FIG. 4 is an exploded view of the combined antenna of the previous figures;

FIG. 5 is a perspective three quarters view of the combined antenna proposed by the invention, according to a second embodiment;

FIG. 6 shows a detail of the support structure of the combined antenna shown in FIG. 5;

FIG. 7 is a side view of the combined antenna as shown in FIG. 5;

FIG. 8 is a top view of the combined antenna of FIG. 5.

DESCRIPTION OF PREFERRED EMBODIMENTS OF THE INVENTION

With reference to FIGS. 1 to 4, and to a first, but not sole embodiment of the invention, reference 100 indicates a combined antenna for terrestrial and satellite radio communications as a whole. The combined antenna 100 is mainly intended to be installed on vehicles, such as land vehicles, aircraft or boats, especially for military use, or in any case in areas, including civil ones, where it is necessary to exploit, as needed, terrestrial (LOS—Line of sight) and satellite (SATCOM) communication channels, and also particular compactness, robustness and reliability of the device is needed.

In particular, the combined antenna 100 according to the invention comprises, mounted on a single support structure 1, a so-called “crossed dipole” compact broadband satellite antenna 10, and a terrestrial communications antenna 50 of the “monopole” type, likewise wide-band.

The support structure 1, in particular, includes (see also FIG. 4) a central column 2, substantially formed by an elongated cylindrical tubular body, made of dielectric material.

Actions to take:
a. Switch "dielectric material" to "insulating material" in the combined antenna description, then write out the passage between "In particular, the" and "of dielectric material.", inclusive, with that change.
b. Pick up the combined antenna description after its last sentence and continue it.

Entries on target coordinates
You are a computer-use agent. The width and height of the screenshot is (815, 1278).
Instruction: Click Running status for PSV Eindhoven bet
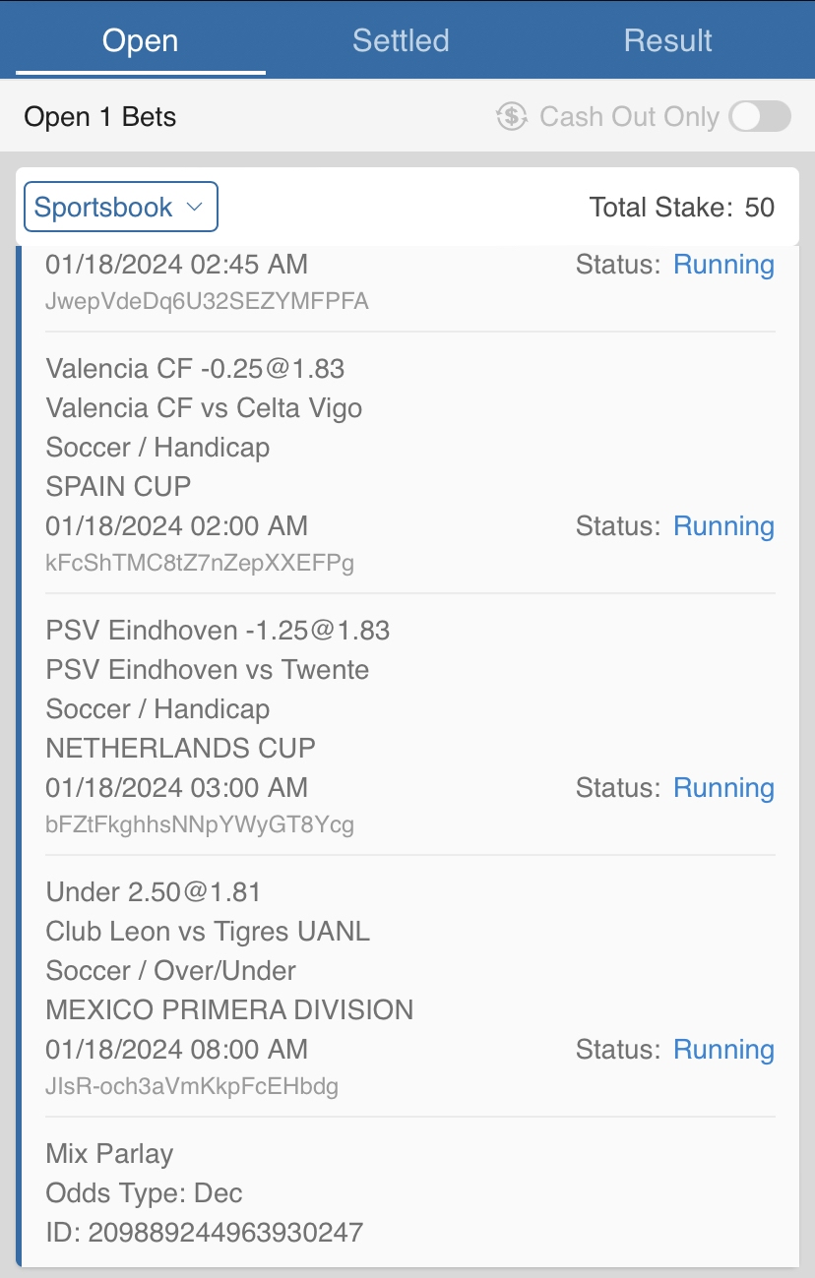click(x=723, y=788)
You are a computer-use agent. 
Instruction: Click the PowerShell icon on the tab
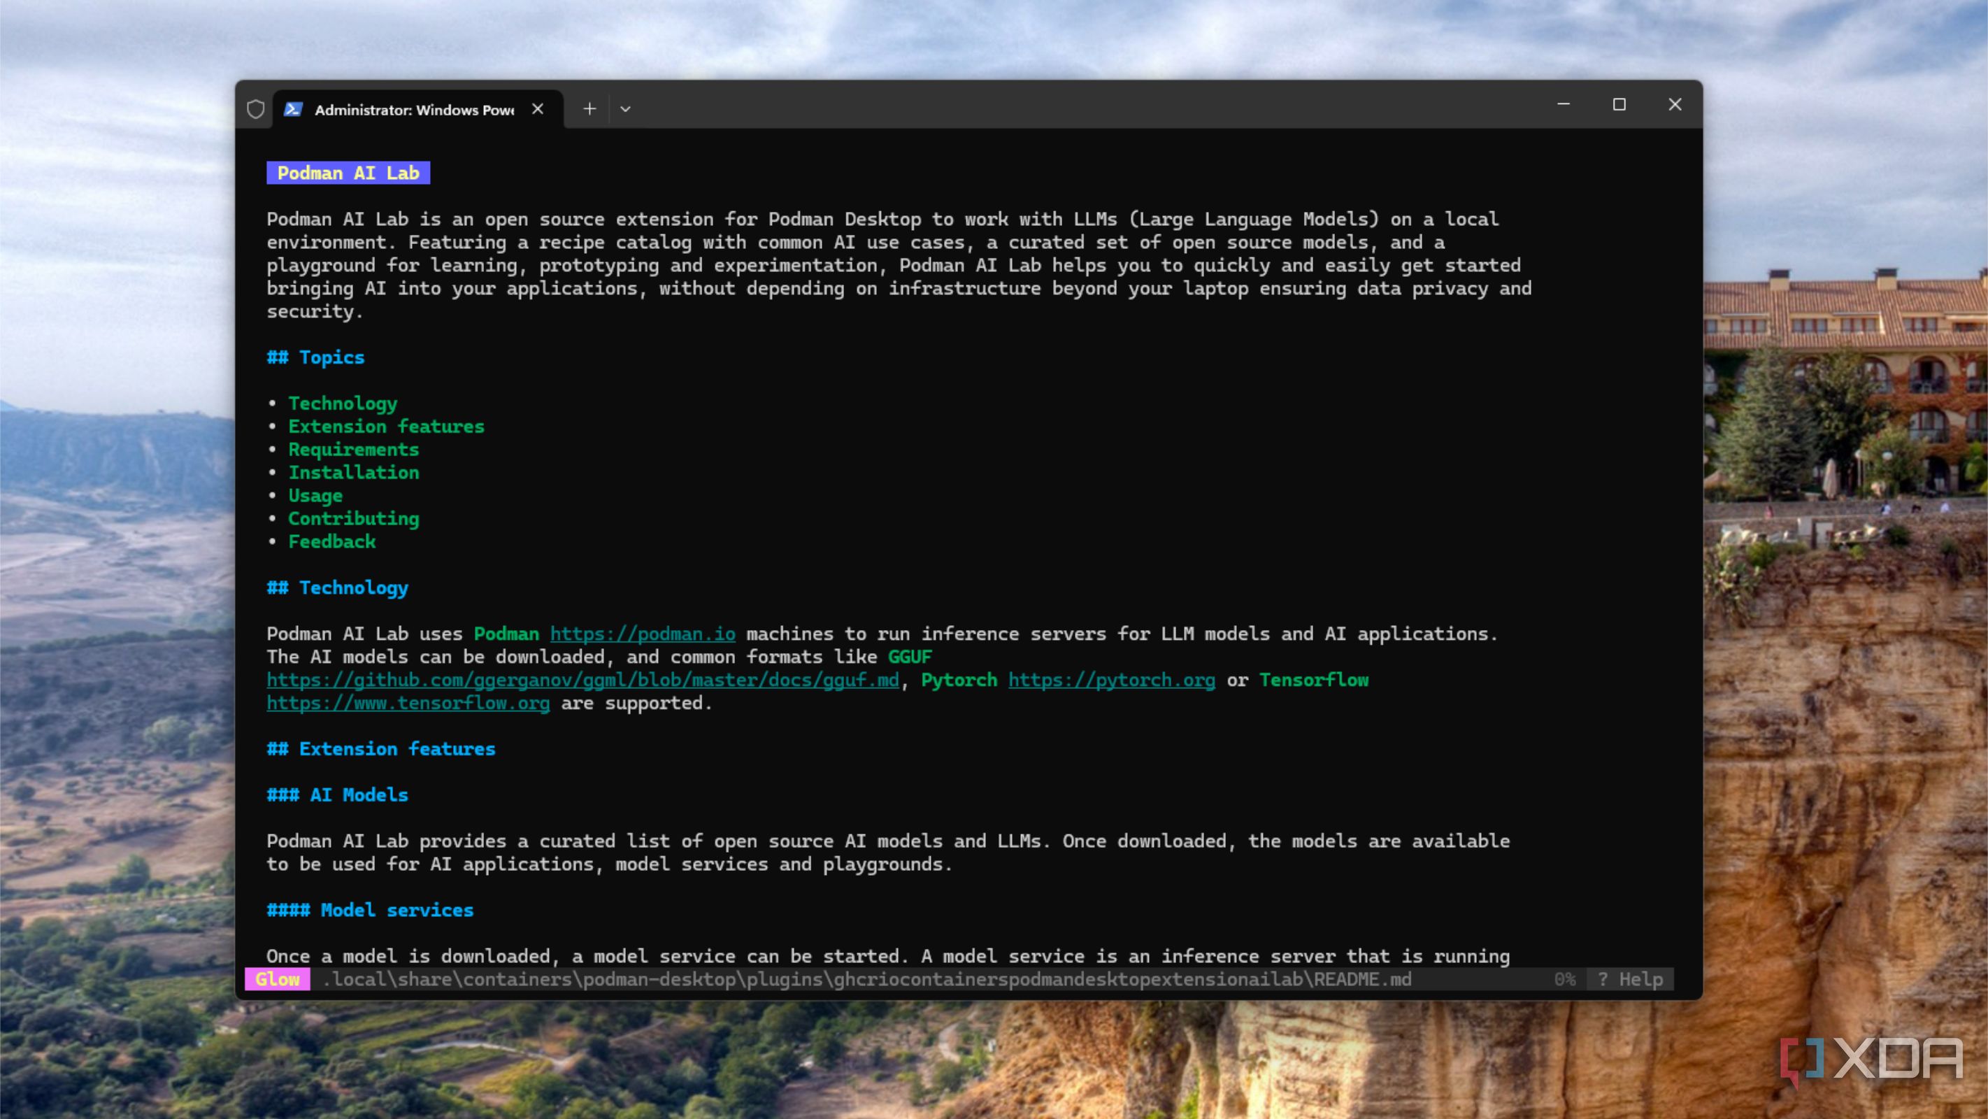click(292, 109)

Results for each task:
a.
In particular, the combined antenna 100 according to the invention comprises, mounted on a single support structure 1, a so-called “crossed dipole” compact broadband satellite antenna 10, and a terrestrial communications antenna 50 of the “monopole” type, likewise wide-band.

The support structure 1, in particular, includes (see also FIG. 4) a central column 2, substantially formed by an elongated cylindrical tubular body, made of insulating material.

b.
A first base 3 made of dielectric material, likewise cylindrical, but with a larger diameter than the central column 2 is fastened at the lower end of the central column 2, with respect to the installation configuration of the antenna 100. The first base 3 consists of several components (see FIG. 4), the main of which are shown in the figure. When in the operational configuration, the components are fitted in to form packs. In particular, there are the following components: a perforated block 3a, provided with equidistant side holes; a support cup 3b designed to support the antenna connectors 19, 59, placed in the lower part of the perforated block 3a; a mass collector loop 3c, made of electrically conductive material and mounted inside it; a lower support adapter 3d, mounted above it; an upper support adapter 3e, which couples with the lower one 3d to enclose an RF cone 3f and at the same time acts as a fitting for the connection of the base 3 to the central column 2.

A second base 4 is provided at a distance from the aforesaid first base 3, and more precisely at the opposite end of the central column 2 with respect thereto. The second base is likewise made of dielectric material, has a substantially truncated pyramid shape and is fixed to the same central column 2 at its smaller base.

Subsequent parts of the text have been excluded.